И самое существенное во всем этом, что выступление героя против деспота непременно ведет к восстанию народа против последнего. Замор не только совершает индивидуальный террористический акт против дона Гузмана. Он также возглавляет народное восстание против него («Альзира»). Сеид не только в одиночку выступает против Магомета, но и ведет за собой против него народ. Эгист («Меропа») не только убивает своей рукой Полифонта, но и добивается поддержки своих враждебных Полифонту актов со стороны народа. Лишь поддержка народа, который одобряет убийство Полифонта, и приносит Эгисту окончательную победу.
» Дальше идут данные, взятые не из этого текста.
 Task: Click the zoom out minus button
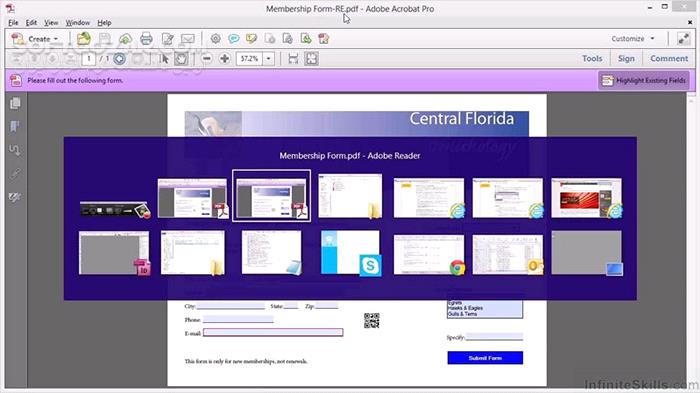coord(206,59)
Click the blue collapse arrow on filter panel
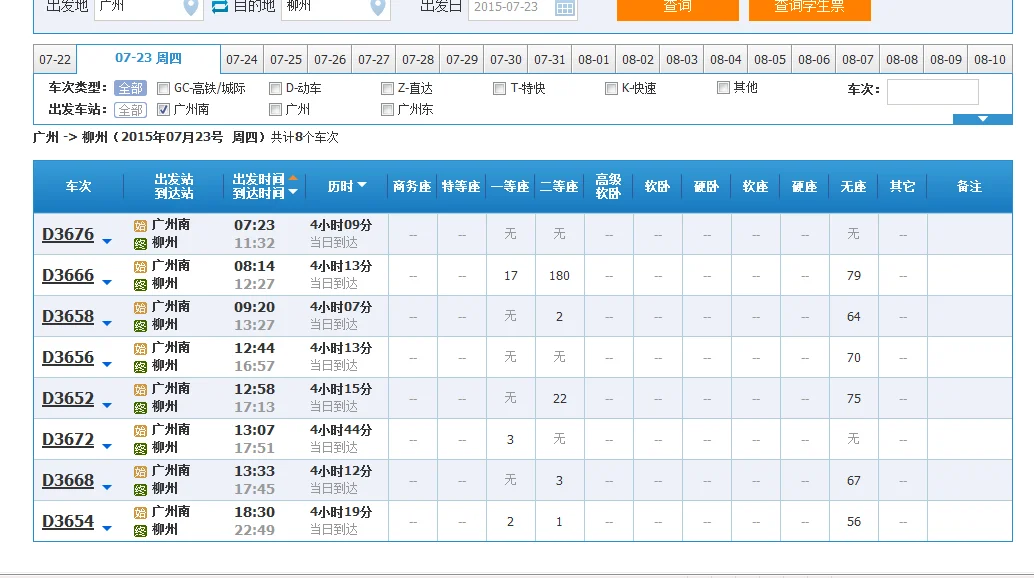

Все это не значит, впрочем, что Вольтер, в отличие от Корнеля и Расина, признает первенствующую роль народа в трагедии, что он отменяет форму трагедии, органически связанную с пониманием роли народа в общественной жизни как роли второстепенной. Нет, народ все-таки первенствующей роли и у него не получает. Он недаром демонстрируется всегда обманутым, не способным на самостоятельное действие, на реалистическое, свободное от иллюзий видение мира. Главное сосредоточено у Вольтера все-таки в выдающейся личности, в Бруте, в Заморе, в Сеиде, в Эгисте, а не в народе, который только скрепляет своей печатью инициативу этой личности, следует за ней.